## [Task instructions]
Filter the entries down to the lines holding "NCAA", then copy those lines.

## [Excerpted data]
====================
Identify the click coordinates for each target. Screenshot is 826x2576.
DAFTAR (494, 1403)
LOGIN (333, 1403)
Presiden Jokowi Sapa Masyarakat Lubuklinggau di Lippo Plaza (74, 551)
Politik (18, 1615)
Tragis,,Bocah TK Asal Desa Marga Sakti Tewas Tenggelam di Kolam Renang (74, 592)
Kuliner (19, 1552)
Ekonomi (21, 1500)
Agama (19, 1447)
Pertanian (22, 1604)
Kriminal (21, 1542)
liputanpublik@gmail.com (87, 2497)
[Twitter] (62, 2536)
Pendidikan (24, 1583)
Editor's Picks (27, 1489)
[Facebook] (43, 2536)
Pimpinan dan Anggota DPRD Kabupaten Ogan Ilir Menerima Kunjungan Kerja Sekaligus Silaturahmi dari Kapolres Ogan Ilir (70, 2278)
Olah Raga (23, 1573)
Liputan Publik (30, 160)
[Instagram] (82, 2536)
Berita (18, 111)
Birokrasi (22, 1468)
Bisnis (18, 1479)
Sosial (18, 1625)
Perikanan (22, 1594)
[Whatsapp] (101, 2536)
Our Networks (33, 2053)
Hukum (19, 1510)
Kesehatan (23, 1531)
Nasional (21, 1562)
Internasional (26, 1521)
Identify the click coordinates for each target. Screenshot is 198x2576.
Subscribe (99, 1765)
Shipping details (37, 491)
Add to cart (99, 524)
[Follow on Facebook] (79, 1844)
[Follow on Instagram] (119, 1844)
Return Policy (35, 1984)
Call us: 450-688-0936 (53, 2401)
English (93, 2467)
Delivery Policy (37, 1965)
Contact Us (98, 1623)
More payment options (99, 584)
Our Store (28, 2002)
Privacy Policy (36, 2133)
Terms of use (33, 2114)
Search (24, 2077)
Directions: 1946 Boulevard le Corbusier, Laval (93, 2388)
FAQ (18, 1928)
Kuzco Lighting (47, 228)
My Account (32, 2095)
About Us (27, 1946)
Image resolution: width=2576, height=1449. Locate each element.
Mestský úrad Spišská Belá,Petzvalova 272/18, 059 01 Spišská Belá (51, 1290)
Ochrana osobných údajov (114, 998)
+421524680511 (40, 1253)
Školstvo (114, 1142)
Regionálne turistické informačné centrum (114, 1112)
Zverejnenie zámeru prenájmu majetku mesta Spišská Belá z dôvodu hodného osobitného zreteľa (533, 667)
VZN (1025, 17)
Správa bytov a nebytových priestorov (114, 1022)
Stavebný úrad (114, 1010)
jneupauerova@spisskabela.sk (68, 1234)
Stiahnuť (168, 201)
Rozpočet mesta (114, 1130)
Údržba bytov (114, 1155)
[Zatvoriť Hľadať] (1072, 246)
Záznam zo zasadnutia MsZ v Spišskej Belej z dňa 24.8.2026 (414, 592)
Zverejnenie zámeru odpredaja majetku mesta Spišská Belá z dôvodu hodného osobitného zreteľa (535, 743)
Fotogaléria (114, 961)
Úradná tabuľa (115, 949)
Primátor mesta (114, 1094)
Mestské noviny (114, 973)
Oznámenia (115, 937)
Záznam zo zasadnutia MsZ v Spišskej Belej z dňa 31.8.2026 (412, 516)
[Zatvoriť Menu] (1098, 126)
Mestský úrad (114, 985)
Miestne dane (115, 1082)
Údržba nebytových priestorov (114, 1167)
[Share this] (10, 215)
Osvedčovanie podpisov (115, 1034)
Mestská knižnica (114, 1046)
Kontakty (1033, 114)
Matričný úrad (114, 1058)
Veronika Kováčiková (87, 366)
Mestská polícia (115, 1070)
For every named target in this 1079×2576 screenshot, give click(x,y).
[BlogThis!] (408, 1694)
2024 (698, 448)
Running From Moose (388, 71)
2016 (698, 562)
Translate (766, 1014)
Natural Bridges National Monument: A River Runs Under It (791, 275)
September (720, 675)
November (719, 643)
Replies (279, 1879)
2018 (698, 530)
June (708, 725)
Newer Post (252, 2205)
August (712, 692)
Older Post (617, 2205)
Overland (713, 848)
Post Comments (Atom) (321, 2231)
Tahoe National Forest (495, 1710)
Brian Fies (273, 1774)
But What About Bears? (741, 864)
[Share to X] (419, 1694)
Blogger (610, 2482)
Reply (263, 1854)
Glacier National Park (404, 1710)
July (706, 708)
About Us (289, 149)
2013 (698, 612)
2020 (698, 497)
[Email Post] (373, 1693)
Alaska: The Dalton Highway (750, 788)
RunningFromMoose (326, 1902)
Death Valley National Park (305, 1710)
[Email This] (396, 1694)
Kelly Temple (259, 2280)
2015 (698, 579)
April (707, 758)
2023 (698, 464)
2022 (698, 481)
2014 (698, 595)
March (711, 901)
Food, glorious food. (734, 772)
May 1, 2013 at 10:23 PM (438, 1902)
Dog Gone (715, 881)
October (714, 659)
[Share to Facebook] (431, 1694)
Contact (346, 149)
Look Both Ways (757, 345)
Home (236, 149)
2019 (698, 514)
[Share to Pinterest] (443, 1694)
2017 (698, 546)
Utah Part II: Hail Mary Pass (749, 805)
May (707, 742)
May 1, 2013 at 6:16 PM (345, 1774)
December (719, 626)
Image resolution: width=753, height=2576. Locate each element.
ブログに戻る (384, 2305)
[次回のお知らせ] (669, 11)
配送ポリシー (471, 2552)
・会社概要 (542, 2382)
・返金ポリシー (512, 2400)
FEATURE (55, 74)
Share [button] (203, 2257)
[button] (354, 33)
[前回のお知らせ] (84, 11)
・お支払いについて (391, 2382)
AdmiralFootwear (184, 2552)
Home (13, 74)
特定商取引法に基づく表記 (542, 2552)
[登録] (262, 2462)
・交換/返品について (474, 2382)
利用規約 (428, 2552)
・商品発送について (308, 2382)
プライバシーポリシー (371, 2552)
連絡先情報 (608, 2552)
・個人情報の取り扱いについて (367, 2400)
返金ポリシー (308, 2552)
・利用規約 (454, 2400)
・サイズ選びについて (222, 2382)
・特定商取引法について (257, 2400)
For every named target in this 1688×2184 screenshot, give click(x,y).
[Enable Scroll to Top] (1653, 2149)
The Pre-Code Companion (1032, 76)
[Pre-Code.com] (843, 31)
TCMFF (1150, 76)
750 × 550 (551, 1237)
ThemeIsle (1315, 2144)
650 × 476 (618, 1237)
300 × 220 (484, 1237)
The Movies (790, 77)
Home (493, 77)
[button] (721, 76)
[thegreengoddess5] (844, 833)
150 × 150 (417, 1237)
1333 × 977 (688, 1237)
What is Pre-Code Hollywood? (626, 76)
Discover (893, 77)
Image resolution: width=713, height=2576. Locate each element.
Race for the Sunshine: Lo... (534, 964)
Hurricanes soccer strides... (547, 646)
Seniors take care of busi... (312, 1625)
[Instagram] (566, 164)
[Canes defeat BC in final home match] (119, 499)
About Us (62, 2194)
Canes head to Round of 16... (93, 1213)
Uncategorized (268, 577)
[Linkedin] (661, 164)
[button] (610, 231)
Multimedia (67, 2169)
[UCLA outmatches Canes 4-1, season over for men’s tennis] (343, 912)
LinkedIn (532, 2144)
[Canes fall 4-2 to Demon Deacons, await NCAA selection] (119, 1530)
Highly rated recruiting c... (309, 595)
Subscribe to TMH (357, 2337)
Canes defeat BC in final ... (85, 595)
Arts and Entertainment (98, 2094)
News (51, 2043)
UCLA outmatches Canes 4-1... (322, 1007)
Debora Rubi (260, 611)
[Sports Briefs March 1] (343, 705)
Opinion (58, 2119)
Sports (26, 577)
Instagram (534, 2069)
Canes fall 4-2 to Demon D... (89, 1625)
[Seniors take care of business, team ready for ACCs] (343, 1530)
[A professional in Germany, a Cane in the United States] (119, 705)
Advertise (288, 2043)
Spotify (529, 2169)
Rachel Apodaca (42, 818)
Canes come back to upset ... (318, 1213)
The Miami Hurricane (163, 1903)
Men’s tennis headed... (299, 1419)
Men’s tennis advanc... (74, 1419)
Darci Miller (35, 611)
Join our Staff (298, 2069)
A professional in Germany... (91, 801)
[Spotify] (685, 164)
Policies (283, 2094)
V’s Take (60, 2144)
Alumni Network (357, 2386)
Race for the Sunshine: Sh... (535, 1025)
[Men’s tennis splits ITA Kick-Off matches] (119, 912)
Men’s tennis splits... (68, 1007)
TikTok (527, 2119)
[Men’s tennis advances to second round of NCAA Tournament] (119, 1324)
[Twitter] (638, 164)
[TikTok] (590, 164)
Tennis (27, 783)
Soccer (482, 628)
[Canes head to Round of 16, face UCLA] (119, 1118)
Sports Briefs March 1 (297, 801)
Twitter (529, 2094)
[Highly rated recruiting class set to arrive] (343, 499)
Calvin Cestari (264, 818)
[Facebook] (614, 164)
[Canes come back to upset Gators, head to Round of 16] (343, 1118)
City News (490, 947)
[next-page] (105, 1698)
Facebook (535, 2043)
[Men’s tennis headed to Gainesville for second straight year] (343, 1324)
====================
## [Expected answer]
[Canes fall 4-2 to Demon Deacons, await NCAA selection] (119, 1530)
[Men’s tennis advances to second round of NCAA Tournament] (119, 1324)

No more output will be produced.